## ACTIVITY
In the records, find each line where "marker" occurs, and copy it.

## Stored items
*** Begin section ***

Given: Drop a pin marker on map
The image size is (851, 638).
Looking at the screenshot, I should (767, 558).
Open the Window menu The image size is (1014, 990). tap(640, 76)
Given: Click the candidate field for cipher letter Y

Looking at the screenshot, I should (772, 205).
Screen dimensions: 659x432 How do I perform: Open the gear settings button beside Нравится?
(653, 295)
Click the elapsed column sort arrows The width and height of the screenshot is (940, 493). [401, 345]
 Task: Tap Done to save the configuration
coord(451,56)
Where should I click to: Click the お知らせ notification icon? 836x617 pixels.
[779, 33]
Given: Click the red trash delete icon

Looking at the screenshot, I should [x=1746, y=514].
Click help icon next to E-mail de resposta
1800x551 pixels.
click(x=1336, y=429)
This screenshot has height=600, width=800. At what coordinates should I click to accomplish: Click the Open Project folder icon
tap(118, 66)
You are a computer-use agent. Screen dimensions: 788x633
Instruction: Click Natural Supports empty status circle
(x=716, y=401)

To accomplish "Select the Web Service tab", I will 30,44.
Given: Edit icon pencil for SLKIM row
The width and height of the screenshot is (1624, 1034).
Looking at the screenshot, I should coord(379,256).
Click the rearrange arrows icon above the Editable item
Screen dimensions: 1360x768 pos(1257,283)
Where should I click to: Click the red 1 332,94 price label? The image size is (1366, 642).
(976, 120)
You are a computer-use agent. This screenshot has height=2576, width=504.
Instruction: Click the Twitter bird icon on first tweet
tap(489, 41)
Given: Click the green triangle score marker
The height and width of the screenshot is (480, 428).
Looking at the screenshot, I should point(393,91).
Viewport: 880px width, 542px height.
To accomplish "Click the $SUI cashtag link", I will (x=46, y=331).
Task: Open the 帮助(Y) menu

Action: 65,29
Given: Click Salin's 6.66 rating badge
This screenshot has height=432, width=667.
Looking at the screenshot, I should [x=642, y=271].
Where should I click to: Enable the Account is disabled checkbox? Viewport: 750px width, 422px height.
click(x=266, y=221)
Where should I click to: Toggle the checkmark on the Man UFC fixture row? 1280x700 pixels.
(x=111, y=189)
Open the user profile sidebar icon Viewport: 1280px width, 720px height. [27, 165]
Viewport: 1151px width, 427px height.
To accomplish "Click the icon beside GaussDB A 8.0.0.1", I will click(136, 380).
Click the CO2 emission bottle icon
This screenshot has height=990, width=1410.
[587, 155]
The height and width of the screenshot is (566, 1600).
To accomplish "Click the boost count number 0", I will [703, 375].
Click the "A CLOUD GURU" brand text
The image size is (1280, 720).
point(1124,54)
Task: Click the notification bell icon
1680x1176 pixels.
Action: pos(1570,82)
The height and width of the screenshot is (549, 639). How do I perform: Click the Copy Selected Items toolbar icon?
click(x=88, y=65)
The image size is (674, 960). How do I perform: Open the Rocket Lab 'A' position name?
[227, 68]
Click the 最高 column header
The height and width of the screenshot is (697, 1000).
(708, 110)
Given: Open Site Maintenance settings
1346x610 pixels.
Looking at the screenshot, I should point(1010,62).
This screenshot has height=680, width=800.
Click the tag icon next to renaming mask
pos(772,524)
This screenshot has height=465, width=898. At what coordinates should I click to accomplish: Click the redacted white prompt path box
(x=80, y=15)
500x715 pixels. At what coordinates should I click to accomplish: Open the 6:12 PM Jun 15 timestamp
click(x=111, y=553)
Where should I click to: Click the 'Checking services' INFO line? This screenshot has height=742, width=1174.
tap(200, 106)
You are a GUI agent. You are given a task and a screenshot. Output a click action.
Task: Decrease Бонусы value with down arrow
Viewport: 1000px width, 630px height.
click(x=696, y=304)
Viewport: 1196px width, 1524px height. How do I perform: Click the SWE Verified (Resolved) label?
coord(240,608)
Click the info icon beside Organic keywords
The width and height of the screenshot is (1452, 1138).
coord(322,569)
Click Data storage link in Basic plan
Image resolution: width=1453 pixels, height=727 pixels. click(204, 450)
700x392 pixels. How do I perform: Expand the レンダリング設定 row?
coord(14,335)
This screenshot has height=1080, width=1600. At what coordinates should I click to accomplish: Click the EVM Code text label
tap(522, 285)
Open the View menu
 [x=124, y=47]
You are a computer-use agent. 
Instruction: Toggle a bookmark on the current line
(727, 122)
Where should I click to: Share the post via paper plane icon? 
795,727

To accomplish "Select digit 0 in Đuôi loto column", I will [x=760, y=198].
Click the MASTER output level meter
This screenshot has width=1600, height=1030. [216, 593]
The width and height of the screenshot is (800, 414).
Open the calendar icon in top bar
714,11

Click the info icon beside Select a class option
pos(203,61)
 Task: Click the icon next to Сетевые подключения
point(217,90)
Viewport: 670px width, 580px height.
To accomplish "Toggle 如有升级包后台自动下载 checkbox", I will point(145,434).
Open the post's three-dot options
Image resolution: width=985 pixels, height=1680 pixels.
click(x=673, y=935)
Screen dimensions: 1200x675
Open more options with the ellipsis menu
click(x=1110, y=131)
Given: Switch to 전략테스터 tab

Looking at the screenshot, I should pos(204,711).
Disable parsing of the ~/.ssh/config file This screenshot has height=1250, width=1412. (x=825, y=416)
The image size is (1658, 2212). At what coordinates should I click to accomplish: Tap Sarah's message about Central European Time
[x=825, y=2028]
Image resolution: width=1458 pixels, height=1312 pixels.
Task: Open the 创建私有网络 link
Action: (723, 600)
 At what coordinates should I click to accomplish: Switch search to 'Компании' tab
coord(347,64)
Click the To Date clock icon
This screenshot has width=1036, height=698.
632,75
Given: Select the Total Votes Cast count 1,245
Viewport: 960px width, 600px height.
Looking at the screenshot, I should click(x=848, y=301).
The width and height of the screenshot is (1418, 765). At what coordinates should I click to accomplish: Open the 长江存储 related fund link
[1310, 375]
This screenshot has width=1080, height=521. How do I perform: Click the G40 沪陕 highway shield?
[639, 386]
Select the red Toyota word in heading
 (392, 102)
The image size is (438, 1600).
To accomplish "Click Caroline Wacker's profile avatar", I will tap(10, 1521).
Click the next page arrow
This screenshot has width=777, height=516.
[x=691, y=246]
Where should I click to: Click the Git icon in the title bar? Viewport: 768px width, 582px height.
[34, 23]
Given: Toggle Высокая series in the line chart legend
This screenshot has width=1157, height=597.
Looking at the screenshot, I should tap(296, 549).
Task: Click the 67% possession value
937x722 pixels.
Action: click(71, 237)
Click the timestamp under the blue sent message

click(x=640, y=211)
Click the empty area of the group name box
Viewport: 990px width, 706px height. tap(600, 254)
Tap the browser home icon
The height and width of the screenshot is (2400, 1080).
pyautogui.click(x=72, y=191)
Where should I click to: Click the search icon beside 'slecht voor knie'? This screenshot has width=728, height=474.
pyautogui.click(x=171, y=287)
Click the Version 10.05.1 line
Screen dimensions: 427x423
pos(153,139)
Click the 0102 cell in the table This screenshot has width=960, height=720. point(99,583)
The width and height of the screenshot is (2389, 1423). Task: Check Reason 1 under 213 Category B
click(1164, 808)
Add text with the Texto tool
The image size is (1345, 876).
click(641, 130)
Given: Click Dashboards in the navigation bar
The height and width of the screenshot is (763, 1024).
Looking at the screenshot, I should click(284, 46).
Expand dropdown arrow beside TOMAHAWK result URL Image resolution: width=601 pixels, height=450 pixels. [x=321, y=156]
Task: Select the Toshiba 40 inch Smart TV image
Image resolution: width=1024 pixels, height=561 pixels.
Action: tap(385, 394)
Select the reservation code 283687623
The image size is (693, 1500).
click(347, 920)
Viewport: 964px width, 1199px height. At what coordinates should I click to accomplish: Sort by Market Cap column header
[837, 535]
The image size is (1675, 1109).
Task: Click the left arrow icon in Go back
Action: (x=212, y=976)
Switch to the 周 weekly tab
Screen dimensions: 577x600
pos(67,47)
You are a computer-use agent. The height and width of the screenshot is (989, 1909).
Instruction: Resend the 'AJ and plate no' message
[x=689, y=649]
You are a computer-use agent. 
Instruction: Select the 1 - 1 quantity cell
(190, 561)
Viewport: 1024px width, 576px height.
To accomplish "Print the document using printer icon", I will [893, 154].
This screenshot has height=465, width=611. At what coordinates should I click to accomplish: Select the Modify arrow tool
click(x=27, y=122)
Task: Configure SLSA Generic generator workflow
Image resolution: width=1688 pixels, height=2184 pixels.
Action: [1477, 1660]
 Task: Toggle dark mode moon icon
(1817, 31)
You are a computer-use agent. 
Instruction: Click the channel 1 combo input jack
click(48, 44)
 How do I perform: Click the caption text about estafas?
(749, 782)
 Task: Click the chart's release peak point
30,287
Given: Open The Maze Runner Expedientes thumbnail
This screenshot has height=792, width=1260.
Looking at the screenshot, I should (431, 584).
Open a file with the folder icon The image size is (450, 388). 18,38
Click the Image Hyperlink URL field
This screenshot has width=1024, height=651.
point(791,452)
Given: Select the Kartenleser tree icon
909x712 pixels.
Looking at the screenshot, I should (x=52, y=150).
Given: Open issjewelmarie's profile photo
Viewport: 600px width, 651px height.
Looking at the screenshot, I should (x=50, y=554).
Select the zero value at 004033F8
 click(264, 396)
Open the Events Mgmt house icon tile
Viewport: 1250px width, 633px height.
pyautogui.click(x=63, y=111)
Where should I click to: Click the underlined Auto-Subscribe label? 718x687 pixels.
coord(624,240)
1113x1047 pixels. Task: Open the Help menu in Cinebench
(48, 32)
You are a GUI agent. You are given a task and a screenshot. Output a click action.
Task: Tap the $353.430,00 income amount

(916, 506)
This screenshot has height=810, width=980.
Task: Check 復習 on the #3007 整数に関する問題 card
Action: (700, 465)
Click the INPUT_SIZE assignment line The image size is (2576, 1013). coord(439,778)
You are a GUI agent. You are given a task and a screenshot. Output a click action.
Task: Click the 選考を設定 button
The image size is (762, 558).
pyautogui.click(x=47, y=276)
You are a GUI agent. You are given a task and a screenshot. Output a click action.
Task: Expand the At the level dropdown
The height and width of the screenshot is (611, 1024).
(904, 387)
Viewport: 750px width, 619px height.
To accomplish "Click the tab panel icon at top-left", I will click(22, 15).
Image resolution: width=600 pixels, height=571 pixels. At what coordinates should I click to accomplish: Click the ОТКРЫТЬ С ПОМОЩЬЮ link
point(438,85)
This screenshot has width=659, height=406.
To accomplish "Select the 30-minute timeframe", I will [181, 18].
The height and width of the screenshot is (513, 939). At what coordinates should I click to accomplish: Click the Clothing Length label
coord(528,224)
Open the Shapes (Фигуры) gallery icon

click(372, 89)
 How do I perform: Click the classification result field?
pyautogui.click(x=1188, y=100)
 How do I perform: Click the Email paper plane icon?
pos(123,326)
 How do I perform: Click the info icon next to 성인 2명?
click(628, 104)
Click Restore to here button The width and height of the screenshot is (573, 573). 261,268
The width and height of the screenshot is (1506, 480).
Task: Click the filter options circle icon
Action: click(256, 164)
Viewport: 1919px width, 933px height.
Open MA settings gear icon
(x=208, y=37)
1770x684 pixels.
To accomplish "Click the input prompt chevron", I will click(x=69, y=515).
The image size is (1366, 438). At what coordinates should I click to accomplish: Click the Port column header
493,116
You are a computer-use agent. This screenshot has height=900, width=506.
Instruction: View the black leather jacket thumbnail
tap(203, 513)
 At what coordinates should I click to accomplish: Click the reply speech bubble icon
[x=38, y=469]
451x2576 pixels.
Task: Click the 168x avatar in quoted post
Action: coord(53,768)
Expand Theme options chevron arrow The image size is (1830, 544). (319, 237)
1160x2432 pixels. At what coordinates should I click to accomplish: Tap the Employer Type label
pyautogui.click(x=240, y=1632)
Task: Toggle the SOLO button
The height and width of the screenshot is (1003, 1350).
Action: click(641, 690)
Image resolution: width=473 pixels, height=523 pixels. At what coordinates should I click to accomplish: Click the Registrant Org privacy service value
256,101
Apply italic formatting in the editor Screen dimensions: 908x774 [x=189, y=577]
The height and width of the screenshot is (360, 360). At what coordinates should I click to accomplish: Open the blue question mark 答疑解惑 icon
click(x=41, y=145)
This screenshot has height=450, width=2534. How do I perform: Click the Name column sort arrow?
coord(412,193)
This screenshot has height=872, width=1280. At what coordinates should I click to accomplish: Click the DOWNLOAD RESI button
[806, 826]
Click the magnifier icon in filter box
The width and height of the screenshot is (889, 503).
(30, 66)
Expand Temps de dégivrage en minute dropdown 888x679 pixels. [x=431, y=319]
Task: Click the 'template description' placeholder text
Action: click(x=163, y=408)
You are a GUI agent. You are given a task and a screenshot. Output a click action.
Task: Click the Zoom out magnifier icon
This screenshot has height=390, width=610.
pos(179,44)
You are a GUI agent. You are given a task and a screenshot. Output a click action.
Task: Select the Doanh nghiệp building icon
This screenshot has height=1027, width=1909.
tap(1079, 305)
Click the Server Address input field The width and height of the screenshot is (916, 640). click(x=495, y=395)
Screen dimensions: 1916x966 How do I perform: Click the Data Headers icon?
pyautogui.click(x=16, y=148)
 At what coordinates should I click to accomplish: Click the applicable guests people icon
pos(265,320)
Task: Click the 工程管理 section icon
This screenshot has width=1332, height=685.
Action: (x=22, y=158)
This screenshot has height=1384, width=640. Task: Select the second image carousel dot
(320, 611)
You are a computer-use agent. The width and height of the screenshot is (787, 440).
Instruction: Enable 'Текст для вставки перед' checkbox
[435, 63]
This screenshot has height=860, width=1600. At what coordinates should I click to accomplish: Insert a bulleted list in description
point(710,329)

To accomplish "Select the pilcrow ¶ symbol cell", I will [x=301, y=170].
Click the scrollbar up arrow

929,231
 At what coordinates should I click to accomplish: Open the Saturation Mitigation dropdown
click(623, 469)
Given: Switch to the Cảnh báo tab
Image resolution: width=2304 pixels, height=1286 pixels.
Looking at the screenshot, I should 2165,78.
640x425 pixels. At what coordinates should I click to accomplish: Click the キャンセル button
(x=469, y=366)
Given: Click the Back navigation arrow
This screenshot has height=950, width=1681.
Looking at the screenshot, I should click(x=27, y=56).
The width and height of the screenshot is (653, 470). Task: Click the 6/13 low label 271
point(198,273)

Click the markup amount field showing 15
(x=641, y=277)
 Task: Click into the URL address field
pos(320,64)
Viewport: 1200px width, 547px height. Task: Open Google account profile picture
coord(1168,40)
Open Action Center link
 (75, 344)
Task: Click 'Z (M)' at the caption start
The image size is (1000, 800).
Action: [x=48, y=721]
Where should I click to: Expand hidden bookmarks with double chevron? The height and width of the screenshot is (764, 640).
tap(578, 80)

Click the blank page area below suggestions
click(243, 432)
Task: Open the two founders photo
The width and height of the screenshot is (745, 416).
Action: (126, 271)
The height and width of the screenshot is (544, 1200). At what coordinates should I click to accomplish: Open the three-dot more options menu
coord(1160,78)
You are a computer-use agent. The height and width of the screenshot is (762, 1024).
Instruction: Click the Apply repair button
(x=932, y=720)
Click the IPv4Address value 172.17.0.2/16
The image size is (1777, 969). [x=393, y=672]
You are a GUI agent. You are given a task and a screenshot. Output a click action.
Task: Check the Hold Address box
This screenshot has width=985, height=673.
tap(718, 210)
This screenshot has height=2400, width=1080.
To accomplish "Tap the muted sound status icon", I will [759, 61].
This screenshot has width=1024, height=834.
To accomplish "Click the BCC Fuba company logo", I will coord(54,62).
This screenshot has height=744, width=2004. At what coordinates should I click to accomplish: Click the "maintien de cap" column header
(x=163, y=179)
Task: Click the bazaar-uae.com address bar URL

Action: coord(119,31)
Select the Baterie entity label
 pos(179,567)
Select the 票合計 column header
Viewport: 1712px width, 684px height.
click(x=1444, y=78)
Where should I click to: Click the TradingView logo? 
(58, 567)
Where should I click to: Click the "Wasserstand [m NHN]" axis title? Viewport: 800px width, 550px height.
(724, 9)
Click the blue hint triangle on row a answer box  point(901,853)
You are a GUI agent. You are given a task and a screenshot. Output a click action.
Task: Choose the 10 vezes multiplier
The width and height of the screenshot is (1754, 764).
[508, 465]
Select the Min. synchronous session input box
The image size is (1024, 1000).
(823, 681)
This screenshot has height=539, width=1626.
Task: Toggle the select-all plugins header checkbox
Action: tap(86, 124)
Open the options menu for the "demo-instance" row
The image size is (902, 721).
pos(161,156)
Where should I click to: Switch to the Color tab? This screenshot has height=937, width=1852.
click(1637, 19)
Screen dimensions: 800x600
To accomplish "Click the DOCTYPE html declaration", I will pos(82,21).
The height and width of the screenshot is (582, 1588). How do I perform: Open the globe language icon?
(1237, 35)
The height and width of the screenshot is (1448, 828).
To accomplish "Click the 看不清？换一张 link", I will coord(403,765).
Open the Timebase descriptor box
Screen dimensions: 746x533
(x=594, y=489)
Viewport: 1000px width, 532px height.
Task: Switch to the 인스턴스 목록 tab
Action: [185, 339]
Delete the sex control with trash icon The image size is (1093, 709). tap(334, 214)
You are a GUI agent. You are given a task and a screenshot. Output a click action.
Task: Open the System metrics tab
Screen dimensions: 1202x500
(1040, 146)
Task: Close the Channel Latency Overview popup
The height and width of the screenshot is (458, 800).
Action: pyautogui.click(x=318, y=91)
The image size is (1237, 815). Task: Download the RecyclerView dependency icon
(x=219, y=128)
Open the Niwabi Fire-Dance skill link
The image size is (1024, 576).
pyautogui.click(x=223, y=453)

*** End section ***

## EXPECTED ANSWER
Given: Drop a pin marker on map
Given: Click the green triangle score marker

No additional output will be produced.